* Exercise requirements: Filter the rows below and copy each line containing the word "dropdown", matching case exactly.

Items from a data source
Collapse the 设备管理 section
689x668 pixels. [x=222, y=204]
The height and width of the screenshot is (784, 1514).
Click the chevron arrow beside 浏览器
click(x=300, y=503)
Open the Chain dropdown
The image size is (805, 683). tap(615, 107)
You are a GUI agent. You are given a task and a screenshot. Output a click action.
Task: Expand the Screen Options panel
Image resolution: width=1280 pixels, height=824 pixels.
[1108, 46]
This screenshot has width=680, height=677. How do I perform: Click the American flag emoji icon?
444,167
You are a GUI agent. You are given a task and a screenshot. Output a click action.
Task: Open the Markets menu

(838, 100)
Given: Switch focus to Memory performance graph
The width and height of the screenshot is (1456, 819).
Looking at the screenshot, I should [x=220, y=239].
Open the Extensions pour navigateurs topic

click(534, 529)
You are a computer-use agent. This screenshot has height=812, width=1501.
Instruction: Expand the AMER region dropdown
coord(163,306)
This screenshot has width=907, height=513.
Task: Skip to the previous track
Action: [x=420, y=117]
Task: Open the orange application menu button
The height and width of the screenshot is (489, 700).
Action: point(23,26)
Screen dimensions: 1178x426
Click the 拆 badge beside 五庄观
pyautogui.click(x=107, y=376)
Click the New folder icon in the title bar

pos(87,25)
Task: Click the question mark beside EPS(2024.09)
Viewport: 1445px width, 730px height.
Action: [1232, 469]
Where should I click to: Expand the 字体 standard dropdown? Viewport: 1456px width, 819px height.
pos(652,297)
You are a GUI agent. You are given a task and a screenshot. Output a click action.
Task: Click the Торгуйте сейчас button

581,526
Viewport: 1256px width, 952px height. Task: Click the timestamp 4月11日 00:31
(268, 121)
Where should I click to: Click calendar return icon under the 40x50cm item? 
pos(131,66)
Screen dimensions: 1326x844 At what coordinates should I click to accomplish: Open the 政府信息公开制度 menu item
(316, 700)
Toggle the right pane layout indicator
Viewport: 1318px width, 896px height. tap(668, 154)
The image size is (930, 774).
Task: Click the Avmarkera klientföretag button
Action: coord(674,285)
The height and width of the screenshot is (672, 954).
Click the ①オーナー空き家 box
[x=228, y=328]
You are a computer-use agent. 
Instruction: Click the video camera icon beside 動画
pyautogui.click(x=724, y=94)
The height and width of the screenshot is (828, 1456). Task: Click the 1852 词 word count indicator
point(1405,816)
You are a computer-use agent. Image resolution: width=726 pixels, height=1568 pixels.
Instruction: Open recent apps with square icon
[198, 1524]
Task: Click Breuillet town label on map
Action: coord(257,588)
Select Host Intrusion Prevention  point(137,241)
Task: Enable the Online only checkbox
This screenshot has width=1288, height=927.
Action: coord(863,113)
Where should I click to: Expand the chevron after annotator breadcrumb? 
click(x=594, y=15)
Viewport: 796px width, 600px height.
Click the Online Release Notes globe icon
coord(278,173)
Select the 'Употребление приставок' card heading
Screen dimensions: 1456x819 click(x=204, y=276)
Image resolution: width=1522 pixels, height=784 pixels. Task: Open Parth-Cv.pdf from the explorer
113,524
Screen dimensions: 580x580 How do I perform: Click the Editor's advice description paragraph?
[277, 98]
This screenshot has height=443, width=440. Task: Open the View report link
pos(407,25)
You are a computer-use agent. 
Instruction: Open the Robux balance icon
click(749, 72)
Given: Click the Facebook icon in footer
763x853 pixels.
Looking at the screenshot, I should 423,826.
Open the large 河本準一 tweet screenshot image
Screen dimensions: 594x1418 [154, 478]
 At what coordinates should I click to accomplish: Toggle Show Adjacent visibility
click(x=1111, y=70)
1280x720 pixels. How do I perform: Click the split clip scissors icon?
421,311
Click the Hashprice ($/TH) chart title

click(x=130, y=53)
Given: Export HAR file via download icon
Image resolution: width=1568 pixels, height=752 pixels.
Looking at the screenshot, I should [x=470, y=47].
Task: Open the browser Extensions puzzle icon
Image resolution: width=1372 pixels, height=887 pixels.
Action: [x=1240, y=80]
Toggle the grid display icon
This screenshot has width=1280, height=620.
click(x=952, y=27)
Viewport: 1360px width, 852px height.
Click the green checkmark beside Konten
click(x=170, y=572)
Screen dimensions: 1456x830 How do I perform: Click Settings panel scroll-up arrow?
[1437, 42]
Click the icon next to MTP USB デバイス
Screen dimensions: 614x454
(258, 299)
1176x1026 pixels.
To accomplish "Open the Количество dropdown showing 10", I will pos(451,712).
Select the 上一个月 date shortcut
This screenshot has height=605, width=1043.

* The response:
Open the Chain dropdown
Instruction: Expand the AMER region dropdown
Where should I click to: Expand the 字体 standard dropdown? Viewport: 1456px width, 819px height.
To accomplish "Open the Количество dropdown showing 10", I will pos(451,712).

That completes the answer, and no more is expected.